=== Défis ===
a - Dans l’extrait sur la souveraineté, combien de propositions formule l’étude du Conseil d’État ?
b - Les affirmations suivantes concordent-elles avec l’extrait sur la souveraineté ? Répondez par oui ou non à chacune et citez à l’identique les mots de l’extrait qui tranchent. (i) L’étude formule douze propositions. (ii) Le Conseil d’État a consacré un cycle de cinq conférences publiques à la souveraineté. (iii) En France, la souveraineté s’exprime uniquement par le referendum.
c - Poursuivez l’extrait sur la souveraineté à partir de sa dernière phrase.

:: Extrait ::

L’approche de la souveraineté par le Conseil d’État
Lors de la 3e édition de sa rentrée solennelle, le Conseil d’État a présenté son étude consacrée à la souveraineté, qui formule 10 propositions pour améliorer l’exercice de cette attribution, pierre angulaire des démocraties. Résumé.
«Chacun sa souveraineté », pourrait-on être tenté de synthétiser après avoir lu le rapport annuel du Conseil d’État, consacré à ce sujet brûlant. Le vice-président du Conseil d’État, Didier Roland Tabuteau, a présenté le sujet en rappelant que le concept de souveraineté était « la pierre angulaire » du système juridique international, tel que défini par la Charte des Nations Unies.
Souveraineté interne, externe
et défis modernes
Après avoir consacré un cycle de cinq conférences publiques à cette notion fondamentale, le rapport du Conseil d’État s’attache, dans la première partie du rapport, à la définir, en faisant d’abord l’historique de son apparition et de son évolution, au gré des changements politiques. Il est rappelé que la Constitution de 1946, qui proclame dans son article 3, repris dans le texte de 1958, que la souveraineté nationale appartient au peuple, réconcilie les tenants de la notion de souveraineté nationale et ceux de celle du peuple. Liée, en France, à l’idée d’État-nation, cette souveraineté s’exprime, dans nos institutions contemporaines, essentiellement par le biais des représentants du peuple élus au Parlement et par le referendum.

:::
:: Jeu de données ::

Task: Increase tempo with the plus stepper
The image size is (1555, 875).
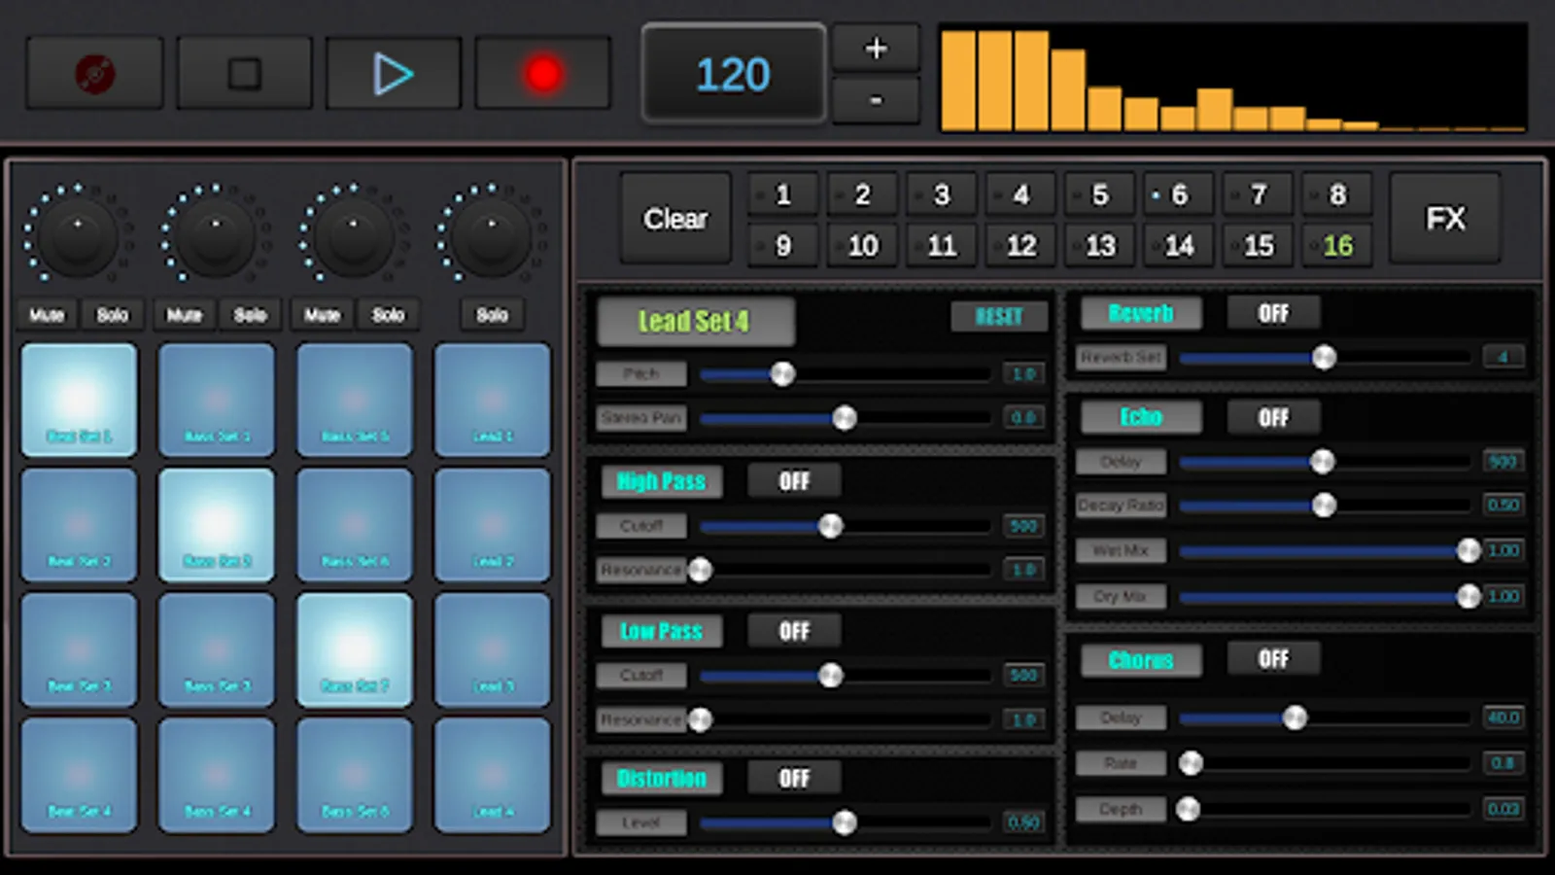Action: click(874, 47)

:::
:: Jeu de données ::

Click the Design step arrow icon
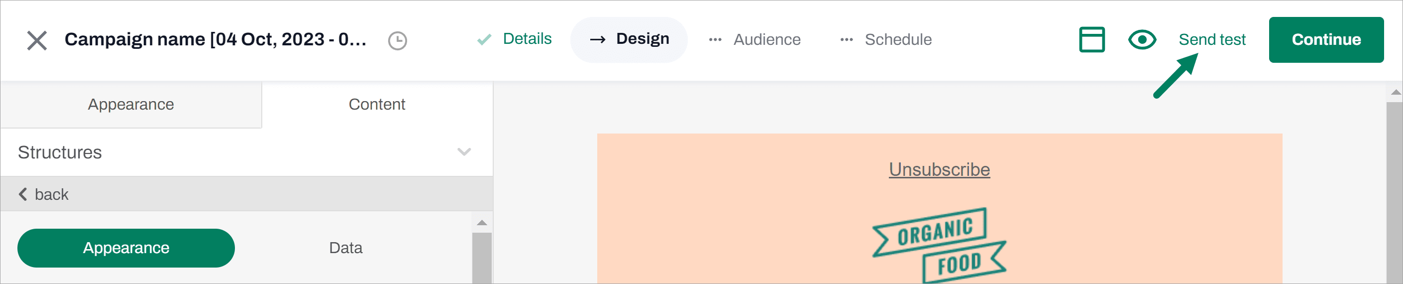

:::

=== Résultats ===
a - Elle formule 10 propositions.

b -
(i) Non : « qui formule 10 propositions ».
(ii) Oui : « Après avoir consacré un cycle de cinq conférences publiques à cette notion fondamentale ».
(iii) Non : « essentiellement par le biais des représentants du peuple élus au Parlement et par le referendum ».

c -
Le rapport revient ensuite sur le sujet épineux de l’intégration au sein de l’ordre international et européen, affirmant qu’elle ne remet pas en cause la suprématie de la Constitution française dans l’ordre juridique interne. Cette norme suprême prime ainsi sur les traités internationaux en droit interne, mais n’est pas opposable dans l’ordre juridique international. Le juge administratif a d’ailleurs, dans l’ordre interne, veillé à préserver cette suprématie effective de la Constitution. La notion de souveraineté est ensuite définie sur le plan international, en lien avec celle d’État, et doit être distinguée de l’indépendance et de la puissance. Les auteurs du rapport rappellent à ce titre que chaque État exerce sa souveraineté d’une façon qui lui est propre.
Sont ensuite présentés les défis auxquels est confrontée la souveraineté dans nos démocraties modernes, face à la mondialisation qui place les États dans une situation d’interdépendance, exacerbée par les rapports de force entre eux, par l’apparition de nouveaux acteurs non étatiques (Gafam, ONG, organisations diverses) et l’émergence des questions environnementales au niveau supranational. En interne, la crise des démocraties est également un défi.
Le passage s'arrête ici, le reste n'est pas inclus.